Jesurgislac’s Journal

July 2, 2009

Reading Andy Olmsted

Andy once referred to me as “my arch-nemesis Jesurgislac”, which phrase I’ve come back to a lot since he was killed in Iraq.

I heard that Andy had been killed on Obsidian Wings: I read the post twice before I was sure I’d taken it in and understood.

What I wrote in the first minute I knew what had happened was:

Oh jesus christ.

I didn’t even know him well, and christ knows I’ll miss him. He was

I want to say something like “he was a gentleman” and I don’t mean anything class-orientated by it: I mean he had the root of the matter in him, he was the kind of soldier I couldn’t imagine *not* trusting to behave well, the kind of guy that a pacifist like me can respect for his courage and his decency.

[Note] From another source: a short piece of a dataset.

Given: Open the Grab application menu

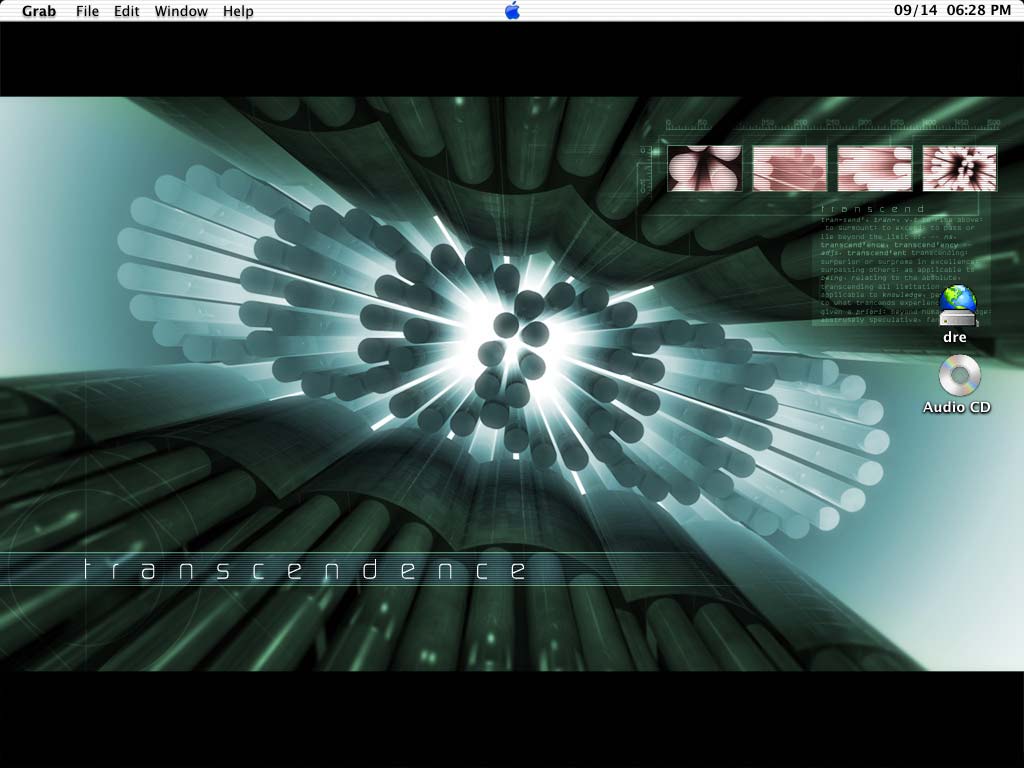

And he’s dead. Jesus christ, goddammit, what a bloody mess.

If anyone’s passing on messages to the family, I add my condolences, little as they can mean at a time like this. But he’ll be missed and his death regretted even by people who never met him.

I suppose it’s something we’ll all have to get used to, as the years pass, mortality being what it is: the loss of friends – and good enemies – whom we never met.

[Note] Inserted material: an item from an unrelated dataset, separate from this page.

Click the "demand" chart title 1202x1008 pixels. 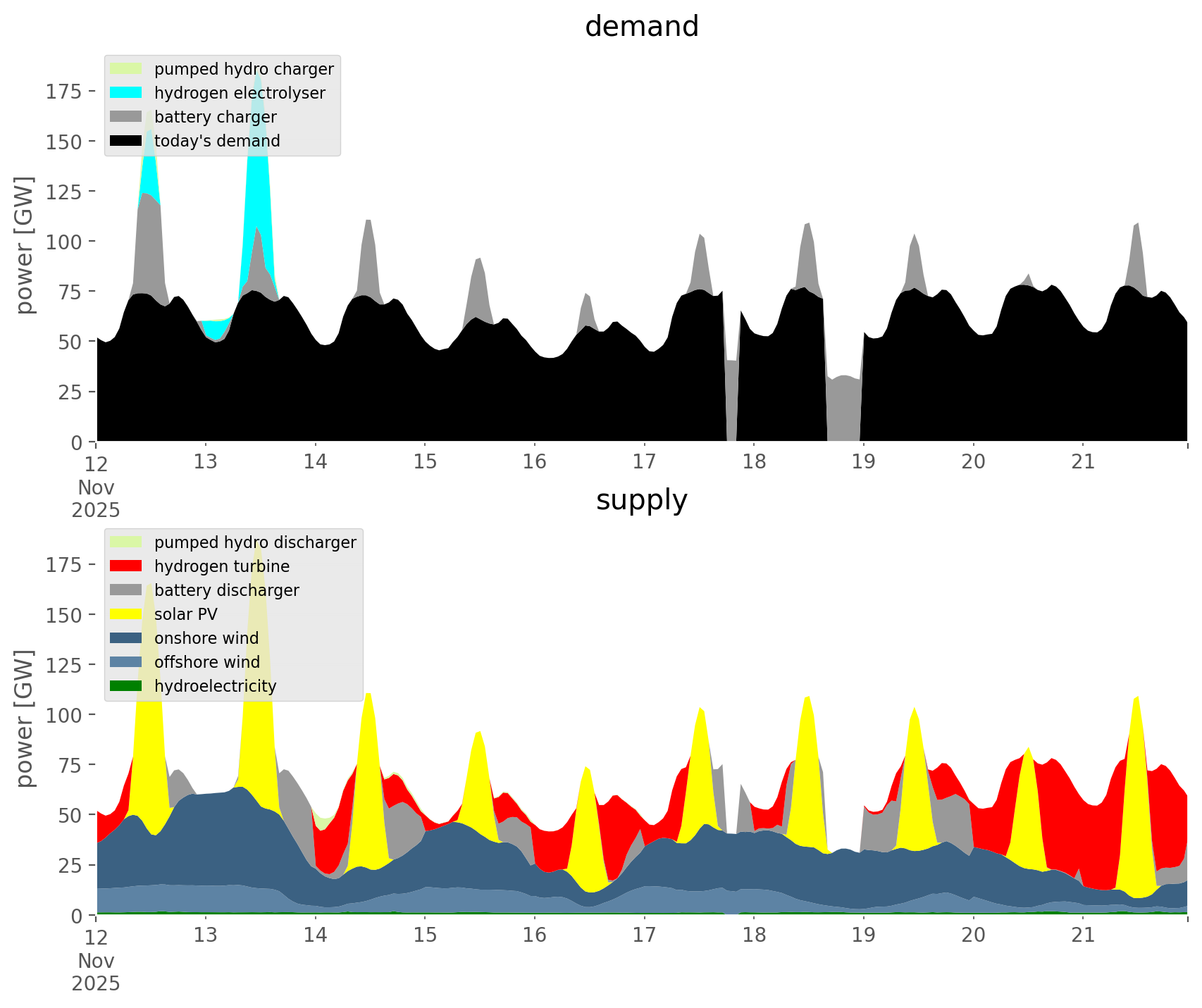[641, 27]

I was not Andy’s nemesis: that came with a bullet. I never thought of myself as Andy’s enemy: I thought of him, while he was alive, as a grand partner in the fencing game of blog: the kind of opponent who’s never bitter or mean. Now Andy’s dead, I just think: we should remember – we should take care, all of us who knew the Andy who was G’Kar, the person whom we knew on the Internet, to remember: to take care of our memories.

Hilzoy notes here that Andy is now in print:

As I think I’ve written before, Andy Olmsted’s parents have collected his Rocky Mountain blog posts from Iraq into a book. If you’d like to order it, it’s now available at 1-800-882-3273. Andy’s parents will use any money they make above the production costs to establish a scholarship in his name at St. John’s Academy in Shrewsbury, Massachusetts, where Andy went to school.

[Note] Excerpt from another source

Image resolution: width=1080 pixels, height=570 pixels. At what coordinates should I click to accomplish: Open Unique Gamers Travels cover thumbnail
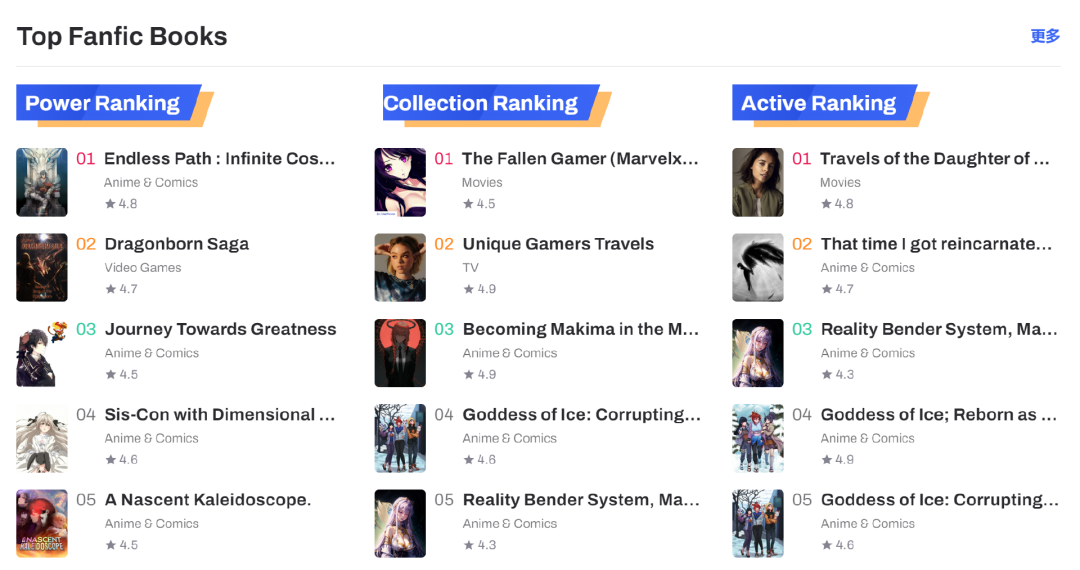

Writers make friends even after death: that too seems very like Andy Olmsted.

June 8, 2009

Exposing Ed Whelan

Ed Whelan got trounced by Publius of Obsidian Wings – one too many times, apparently – and decided, since he couldn’t win an argument with Publius, he’d try to beat him up some other way.

Here’s how: Re: Exposing Ed Whelan – Bench Memos on National Review Online

Shared via AddThis

Update: Ed Whelan apologised, and Publius accepted. I find it ironic that Whelan behaved better than Kathryn Cramer under the same circumstances – and that his apology, however clumsy, was better-expressed than BitchPhD’s sorry-you-were-offended. In fact, not just ironic: I find it actively depressing. I’d rather Whelan had to look to SF fans and feminists for a good example, not the other way about.

June 3, 2009

Moral Courage

A former pro-lifer who has moral courage: a current pro-lifer without it.

An evangelical Christian with both moral courage and kindness; an evangelical Christian who has neither.

The sad thing is: you could go on forever on the one side, finding examples of pro-lifers and evangelical Christians with neither moral courage nor kindness in them.

April 9, 2009

Vegan Lunch Box Turns To The Dark Side

It is a truth not sufficiently acknowledged: being thin, and being healthy, aren’t the same thing. (I wrote about this a bit in October last year: Diet Merchants Lie.)

I believe in eating healthy, delicious food.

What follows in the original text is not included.